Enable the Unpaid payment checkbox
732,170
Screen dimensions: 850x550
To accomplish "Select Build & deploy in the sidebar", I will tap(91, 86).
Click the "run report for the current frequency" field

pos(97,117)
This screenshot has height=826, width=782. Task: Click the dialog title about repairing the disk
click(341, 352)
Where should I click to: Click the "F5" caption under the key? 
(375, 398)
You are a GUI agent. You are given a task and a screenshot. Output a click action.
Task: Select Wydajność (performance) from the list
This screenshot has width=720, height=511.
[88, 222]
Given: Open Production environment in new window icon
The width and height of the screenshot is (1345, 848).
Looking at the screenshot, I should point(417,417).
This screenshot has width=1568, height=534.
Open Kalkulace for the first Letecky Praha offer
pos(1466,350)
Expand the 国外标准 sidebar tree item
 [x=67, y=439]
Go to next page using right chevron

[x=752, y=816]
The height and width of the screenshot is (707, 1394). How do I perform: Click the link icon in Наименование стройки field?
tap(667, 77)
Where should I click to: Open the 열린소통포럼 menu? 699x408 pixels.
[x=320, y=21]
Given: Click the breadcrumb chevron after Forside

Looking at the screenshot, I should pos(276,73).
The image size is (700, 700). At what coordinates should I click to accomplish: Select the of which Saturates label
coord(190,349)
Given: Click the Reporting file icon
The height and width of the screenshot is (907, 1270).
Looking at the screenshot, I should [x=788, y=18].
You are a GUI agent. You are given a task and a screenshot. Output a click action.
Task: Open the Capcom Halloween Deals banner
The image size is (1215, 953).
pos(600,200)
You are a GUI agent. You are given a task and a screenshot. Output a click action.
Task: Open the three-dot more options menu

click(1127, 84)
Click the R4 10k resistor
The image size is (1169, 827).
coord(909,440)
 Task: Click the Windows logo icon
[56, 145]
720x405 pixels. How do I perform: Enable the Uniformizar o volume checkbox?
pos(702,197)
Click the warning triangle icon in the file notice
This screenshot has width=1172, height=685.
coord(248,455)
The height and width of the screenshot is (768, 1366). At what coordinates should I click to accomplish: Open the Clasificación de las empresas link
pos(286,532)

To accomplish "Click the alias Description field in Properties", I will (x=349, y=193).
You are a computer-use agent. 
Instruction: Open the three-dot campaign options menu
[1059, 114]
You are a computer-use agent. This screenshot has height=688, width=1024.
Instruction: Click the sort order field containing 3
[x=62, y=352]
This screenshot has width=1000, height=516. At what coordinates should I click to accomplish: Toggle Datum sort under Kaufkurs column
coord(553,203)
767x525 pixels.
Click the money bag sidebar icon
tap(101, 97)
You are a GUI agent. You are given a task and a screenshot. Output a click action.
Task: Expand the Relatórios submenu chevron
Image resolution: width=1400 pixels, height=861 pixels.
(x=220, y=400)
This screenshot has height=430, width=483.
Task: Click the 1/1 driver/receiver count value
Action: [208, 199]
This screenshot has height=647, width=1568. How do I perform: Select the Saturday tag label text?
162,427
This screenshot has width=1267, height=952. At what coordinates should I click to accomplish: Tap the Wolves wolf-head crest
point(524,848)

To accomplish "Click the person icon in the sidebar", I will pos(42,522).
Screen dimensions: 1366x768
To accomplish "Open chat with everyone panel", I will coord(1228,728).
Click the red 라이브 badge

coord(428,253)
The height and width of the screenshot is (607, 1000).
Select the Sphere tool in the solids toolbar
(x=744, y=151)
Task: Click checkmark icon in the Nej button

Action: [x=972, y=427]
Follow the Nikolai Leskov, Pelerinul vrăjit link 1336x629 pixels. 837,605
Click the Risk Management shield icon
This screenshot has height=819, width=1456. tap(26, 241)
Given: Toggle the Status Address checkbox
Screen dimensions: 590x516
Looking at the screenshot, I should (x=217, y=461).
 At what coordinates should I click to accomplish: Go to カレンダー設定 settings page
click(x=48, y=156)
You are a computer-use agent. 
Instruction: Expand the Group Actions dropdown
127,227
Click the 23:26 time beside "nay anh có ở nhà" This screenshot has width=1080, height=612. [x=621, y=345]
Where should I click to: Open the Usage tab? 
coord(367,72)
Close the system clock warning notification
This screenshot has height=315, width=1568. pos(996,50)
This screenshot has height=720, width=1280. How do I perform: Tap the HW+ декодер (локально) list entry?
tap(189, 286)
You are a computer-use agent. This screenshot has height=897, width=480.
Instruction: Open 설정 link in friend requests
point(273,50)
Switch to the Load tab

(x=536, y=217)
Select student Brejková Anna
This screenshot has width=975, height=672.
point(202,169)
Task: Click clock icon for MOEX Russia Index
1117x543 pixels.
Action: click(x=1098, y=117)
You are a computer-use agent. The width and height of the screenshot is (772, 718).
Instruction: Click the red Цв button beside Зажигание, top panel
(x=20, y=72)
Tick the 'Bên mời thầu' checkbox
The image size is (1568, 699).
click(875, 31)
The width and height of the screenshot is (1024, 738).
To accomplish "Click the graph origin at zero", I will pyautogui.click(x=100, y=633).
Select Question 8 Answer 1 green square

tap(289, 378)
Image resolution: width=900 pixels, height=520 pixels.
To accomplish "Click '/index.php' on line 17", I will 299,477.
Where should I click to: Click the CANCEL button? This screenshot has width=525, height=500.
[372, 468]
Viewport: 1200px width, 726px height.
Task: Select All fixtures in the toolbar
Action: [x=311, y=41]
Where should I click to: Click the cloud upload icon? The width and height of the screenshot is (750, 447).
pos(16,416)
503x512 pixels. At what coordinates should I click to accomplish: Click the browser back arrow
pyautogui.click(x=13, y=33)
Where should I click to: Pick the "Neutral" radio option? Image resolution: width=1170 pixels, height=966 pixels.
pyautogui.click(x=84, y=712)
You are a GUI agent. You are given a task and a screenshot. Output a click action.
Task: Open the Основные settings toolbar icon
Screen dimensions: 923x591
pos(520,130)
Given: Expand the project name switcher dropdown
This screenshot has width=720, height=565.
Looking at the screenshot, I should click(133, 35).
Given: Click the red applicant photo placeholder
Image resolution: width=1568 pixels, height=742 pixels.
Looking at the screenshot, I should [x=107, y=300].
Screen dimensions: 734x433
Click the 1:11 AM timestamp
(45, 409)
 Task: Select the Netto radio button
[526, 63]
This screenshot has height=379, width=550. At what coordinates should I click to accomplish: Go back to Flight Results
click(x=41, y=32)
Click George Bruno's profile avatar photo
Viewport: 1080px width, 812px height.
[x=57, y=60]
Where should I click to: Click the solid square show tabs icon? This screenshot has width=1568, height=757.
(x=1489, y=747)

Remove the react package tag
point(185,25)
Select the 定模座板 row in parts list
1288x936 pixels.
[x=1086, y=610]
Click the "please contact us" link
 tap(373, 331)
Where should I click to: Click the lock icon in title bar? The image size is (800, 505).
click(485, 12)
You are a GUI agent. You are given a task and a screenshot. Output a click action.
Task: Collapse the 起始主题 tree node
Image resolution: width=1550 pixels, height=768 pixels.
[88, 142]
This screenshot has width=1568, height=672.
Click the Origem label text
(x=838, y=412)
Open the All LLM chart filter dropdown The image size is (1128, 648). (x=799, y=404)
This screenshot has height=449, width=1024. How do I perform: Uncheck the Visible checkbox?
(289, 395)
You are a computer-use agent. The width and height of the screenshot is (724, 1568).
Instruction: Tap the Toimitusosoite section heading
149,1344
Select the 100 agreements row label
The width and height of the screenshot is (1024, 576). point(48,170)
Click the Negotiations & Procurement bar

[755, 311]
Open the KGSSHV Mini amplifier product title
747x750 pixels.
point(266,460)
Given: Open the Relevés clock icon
▬▬▬▬▬▬
WHAT YOU WILL DO
Exact copies of all the records are required.

OUTPUT FOR THIS TASK
Enable the Unpaid payment checkbox
732,170
Screen dimensions: 850x550
To accomplish "Select Build & deploy in the sidebar", I will tap(91, 86).
Click the "run report for the current frequency" field

pos(97,117)
This screenshot has height=826, width=782. Task: Click the dialog title about repairing the disk
click(341, 352)
Where should I click to: Click the "F5" caption under the key? 
(375, 398)
You are a GUI agent. You are given a task and a screenshot. Output a click action.
Task: Select Wydajność (performance) from the list
This screenshot has width=720, height=511.
[88, 222]
Given: Open Production environment in new window icon
The width and height of the screenshot is (1345, 848).
Looking at the screenshot, I should point(417,417).
This screenshot has width=1568, height=534.
Open Kalkulace for the first Letecky Praha offer
pos(1466,350)
Expand the 国外标准 sidebar tree item
 [x=67, y=439]
Go to next page using right chevron

[x=752, y=816]
The height and width of the screenshot is (707, 1394). How do I perform: Click the link icon in Наименование стройки field?
tap(667, 77)
Where should I click to: Open the 열린소통포럼 menu? 699x408 pixels.
[x=320, y=21]
Given: Click the breadcrumb chevron after Forside

Looking at the screenshot, I should pos(276,73).
The image size is (700, 700). At what coordinates should I click to accomplish: Select the of which Saturates label
coord(190,349)
Given: Click the Reporting file icon
The height and width of the screenshot is (907, 1270).
Looking at the screenshot, I should [x=788, y=18].
You are a GUI agent. You are given a task and a screenshot. Output a click action.
Task: Open the Capcom Halloween Deals banner
The image size is (1215, 953).
pos(600,200)
You are a GUI agent. You are given a task and a screenshot. Output a click action.
Task: Open the three-dot more options menu

click(1127, 84)
Click the R4 10k resistor
The image size is (1169, 827).
coord(909,440)
 Task: Click the Windows logo icon
[56, 145]
720x405 pixels. How do I perform: Enable the Uniformizar o volume checkbox?
pos(702,197)
Click the warning triangle icon in the file notice
This screenshot has width=1172, height=685.
coord(248,455)
The height and width of the screenshot is (768, 1366). At what coordinates should I click to accomplish: Open the Clasificación de las empresas link
pos(286,532)

To accomplish "Click the alias Description field in Properties", I will (x=349, y=193).
You are a computer-use agent. 
Instruction: Open the three-dot campaign options menu
[1059, 114]
You are a computer-use agent. This screenshot has height=688, width=1024.
Instruction: Click the sort order field containing 3
[x=62, y=352]
This screenshot has width=1000, height=516. At what coordinates should I click to accomplish: Toggle Datum sort under Kaufkurs column
coord(553,203)
767x525 pixels.
Click the money bag sidebar icon
tap(101, 97)
You are a GUI agent. You are given a task and a screenshot. Output a click action.
Task: Expand the Relatórios submenu chevron
Image resolution: width=1400 pixels, height=861 pixels.
(x=220, y=400)
This screenshot has height=430, width=483.
Task: Click the 1/1 driver/receiver count value
Action: [208, 199]
This screenshot has height=647, width=1568. How do I perform: Select the Saturday tag label text?
162,427
This screenshot has width=1267, height=952. At what coordinates should I click to accomplish: Tap the Wolves wolf-head crest
point(524,848)

To accomplish "Click the person icon in the sidebar", I will pos(42,522).
Screen dimensions: 1366x768
To accomplish "Open chat with everyone panel", I will coord(1228,728).
Click the red 라이브 badge

coord(428,253)
The height and width of the screenshot is (607, 1000).
Select the Sphere tool in the solids toolbar
(x=744, y=151)
Task: Click checkmark icon in the Nej button

Action: [x=972, y=427]
Follow the Nikolai Leskov, Pelerinul vrăjit link 1336x629 pixels. 837,605
Click the Risk Management shield icon
This screenshot has height=819, width=1456. tap(26, 241)
Given: Toggle the Status Address checkbox
Screen dimensions: 590x516
Looking at the screenshot, I should (x=217, y=461).
 At what coordinates should I click to accomplish: Go to カレンダー設定 settings page
click(x=48, y=156)
You are a computer-use agent. 
Instruction: Expand the Group Actions dropdown
127,227
Click the 23:26 time beside "nay anh có ở nhà" This screenshot has width=1080, height=612. [x=621, y=345]
Where should I click to: Open the Usage tab? 
coord(367,72)
Close the system clock warning notification
This screenshot has height=315, width=1568. pos(996,50)
This screenshot has height=720, width=1280. How do I perform: Tap the HW+ декодер (локально) list entry?
tap(189, 286)
You are a computer-use agent. This screenshot has height=897, width=480.
Instruction: Open 설정 link in friend requests
point(273,50)
Switch to the Load tab

(x=536, y=217)
Select student Brejková Anna
This screenshot has width=975, height=672.
point(202,169)
Task: Click clock icon for MOEX Russia Index
1117x543 pixels.
Action: click(x=1098, y=117)
You are a computer-use agent. The width and height of the screenshot is (772, 718).
Instruction: Click the red Цв button beside Зажигание, top panel
(x=20, y=72)
Tick the 'Bên mời thầu' checkbox
The image size is (1568, 699).
click(875, 31)
The width and height of the screenshot is (1024, 738).
To accomplish "Click the graph origin at zero", I will pyautogui.click(x=100, y=633).
Select Question 8 Answer 1 green square

tap(289, 378)
Image resolution: width=900 pixels, height=520 pixels.
To accomplish "Click '/index.php' on line 17", I will 299,477.
Where should I click to: Click the CANCEL button? This screenshot has width=525, height=500.
[372, 468]
Viewport: 1200px width, 726px height.
Task: Select All fixtures in the toolbar
Action: [x=311, y=41]
Where should I click to: Click the cloud upload icon? The width and height of the screenshot is (750, 447).
pos(16,416)
503x512 pixels. At what coordinates should I click to accomplish: Click the browser back arrow
pyautogui.click(x=13, y=33)
Where should I click to: Pick the "Neutral" radio option? Image resolution: width=1170 pixels, height=966 pixels.
pyautogui.click(x=84, y=712)
You are a GUI agent. You are given a task and a screenshot. Output a click action.
Task: Open the Основные settings toolbar icon
Screen dimensions: 923x591
pos(520,130)
Given: Expand the project name switcher dropdown
This screenshot has width=720, height=565.
Looking at the screenshot, I should click(133, 35).
Given: Click the red applicant photo placeholder
Image resolution: width=1568 pixels, height=742 pixels.
Looking at the screenshot, I should [x=107, y=300].
Screen dimensions: 734x433
Click the 1:11 AM timestamp
(45, 409)
 Task: Select the Netto radio button
[526, 63]
This screenshot has height=379, width=550. At what coordinates should I click to accomplish: Go back to Flight Results
click(x=41, y=32)
Click George Bruno's profile avatar photo
Viewport: 1080px width, 812px height.
[x=57, y=60]
Where should I click to: Click the solid square show tabs icon? This screenshot has width=1568, height=757.
(x=1489, y=747)

Remove the react package tag
point(185,25)
Select the 定模座板 row in parts list
1288x936 pixels.
[x=1086, y=610]
Click the "please contact us" link
 tap(373, 331)
Where should I click to: Click the lock icon in title bar? The image size is (800, 505).
click(485, 12)
You are a GUI agent. You are given a task and a screenshot. Output a click action.
Task: Collapse the 起始主题 tree node
Image resolution: width=1550 pixels, height=768 pixels.
[88, 142]
This screenshot has width=1568, height=672.
Click the Origem label text
(x=838, y=412)
Open the All LLM chart filter dropdown The image size is (1128, 648). (x=799, y=404)
This screenshot has height=449, width=1024. How do I perform: Uncheck the Visible checkbox?
(289, 395)
You are a computer-use agent. The width and height of the screenshot is (724, 1568).
Instruction: Tap the Toimitusosoite section heading
149,1344
Select the 100 agreements row label
The width and height of the screenshot is (1024, 576). point(48,170)
Click the Negotiations & Procurement bar

[755, 311]
Open the KGSSHV Mini amplifier product title
747x750 pixels.
point(266,460)
Given: Open the Relevés clock icon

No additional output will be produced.